Tell me how many lines in the data include "corner", and keep the reply to that number.
**** PROVIDED RECORDS ****
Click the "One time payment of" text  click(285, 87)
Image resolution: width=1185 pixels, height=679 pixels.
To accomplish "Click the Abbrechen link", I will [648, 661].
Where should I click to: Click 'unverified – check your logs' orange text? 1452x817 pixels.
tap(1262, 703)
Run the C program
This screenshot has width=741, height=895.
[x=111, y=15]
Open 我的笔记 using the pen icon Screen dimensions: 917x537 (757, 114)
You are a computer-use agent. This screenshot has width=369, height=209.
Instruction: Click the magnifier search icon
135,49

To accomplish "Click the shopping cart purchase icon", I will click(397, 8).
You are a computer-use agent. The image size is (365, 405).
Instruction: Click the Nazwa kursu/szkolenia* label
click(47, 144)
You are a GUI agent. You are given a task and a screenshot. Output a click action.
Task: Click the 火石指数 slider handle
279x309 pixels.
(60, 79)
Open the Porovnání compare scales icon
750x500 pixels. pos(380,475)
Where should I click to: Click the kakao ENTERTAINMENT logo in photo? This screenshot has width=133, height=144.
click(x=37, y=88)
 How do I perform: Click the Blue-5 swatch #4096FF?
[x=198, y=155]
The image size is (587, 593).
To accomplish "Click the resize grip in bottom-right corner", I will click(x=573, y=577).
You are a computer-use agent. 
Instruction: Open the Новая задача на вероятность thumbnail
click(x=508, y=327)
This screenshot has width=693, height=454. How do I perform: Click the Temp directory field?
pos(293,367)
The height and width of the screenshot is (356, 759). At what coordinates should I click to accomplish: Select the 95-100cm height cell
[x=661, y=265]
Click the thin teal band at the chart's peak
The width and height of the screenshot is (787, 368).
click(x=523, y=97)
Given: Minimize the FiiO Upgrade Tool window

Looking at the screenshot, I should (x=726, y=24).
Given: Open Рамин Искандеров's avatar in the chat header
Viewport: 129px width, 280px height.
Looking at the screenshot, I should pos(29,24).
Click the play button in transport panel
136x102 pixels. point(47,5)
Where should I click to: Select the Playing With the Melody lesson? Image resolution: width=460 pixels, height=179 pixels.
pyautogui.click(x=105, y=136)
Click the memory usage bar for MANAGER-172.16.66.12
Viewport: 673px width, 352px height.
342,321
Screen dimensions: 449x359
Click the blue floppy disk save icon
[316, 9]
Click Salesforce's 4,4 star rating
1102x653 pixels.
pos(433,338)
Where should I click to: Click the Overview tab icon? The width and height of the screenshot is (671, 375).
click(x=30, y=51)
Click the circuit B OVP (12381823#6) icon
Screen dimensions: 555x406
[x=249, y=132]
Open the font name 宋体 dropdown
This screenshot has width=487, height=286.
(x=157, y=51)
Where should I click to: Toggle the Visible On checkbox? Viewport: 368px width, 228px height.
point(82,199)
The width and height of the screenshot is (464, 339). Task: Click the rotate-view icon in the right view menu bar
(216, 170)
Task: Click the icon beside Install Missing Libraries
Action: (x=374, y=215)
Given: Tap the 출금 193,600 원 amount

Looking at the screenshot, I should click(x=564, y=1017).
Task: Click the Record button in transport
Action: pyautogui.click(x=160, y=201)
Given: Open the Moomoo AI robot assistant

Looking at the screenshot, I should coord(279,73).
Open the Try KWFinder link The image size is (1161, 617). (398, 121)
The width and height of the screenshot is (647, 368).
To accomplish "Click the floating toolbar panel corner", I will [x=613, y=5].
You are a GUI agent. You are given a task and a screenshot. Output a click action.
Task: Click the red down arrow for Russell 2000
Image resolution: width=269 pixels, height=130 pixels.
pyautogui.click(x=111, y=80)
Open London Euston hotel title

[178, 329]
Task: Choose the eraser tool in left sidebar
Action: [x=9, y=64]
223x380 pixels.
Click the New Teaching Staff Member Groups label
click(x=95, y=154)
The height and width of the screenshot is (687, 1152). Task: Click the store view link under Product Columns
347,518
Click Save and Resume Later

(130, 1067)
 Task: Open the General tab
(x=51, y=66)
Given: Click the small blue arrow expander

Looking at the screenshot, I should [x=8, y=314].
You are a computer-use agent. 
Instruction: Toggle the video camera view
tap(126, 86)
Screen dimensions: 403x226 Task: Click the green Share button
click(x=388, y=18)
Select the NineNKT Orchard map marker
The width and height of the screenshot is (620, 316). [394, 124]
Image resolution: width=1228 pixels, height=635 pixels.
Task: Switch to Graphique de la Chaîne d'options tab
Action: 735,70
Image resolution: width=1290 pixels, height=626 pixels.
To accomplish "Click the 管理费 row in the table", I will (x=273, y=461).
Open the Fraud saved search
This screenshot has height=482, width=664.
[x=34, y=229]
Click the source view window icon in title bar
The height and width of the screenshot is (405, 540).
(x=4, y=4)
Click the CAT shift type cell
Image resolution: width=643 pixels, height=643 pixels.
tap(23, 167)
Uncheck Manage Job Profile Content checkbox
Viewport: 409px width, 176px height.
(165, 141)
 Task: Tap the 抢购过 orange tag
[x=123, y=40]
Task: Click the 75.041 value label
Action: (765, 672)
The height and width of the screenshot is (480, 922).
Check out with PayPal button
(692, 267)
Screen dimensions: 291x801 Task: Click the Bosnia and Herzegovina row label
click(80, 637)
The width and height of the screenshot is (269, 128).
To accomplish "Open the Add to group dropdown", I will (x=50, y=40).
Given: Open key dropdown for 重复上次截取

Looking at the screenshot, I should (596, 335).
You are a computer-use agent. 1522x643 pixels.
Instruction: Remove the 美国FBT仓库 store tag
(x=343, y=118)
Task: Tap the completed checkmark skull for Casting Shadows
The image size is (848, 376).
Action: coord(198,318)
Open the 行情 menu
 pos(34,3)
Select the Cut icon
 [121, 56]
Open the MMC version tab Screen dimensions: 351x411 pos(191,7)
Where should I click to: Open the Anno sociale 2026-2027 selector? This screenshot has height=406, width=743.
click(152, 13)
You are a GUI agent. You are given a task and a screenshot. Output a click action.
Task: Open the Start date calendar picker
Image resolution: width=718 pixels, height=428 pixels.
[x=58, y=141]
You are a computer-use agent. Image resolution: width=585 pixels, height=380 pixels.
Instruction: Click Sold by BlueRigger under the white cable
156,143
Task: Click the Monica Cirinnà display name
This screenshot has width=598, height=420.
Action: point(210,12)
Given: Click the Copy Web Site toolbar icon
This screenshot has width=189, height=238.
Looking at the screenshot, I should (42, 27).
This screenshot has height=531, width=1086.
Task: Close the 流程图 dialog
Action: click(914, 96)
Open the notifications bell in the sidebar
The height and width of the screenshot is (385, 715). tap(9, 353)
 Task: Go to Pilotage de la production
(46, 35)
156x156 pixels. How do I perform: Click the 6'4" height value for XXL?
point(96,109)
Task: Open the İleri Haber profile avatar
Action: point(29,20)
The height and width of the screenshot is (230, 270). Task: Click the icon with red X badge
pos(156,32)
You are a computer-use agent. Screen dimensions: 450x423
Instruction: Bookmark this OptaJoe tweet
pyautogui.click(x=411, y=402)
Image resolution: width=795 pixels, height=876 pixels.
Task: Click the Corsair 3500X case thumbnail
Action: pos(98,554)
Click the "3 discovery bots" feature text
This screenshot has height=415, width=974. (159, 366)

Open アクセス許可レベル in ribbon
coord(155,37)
****
_WRITTEN ANSWER_. 2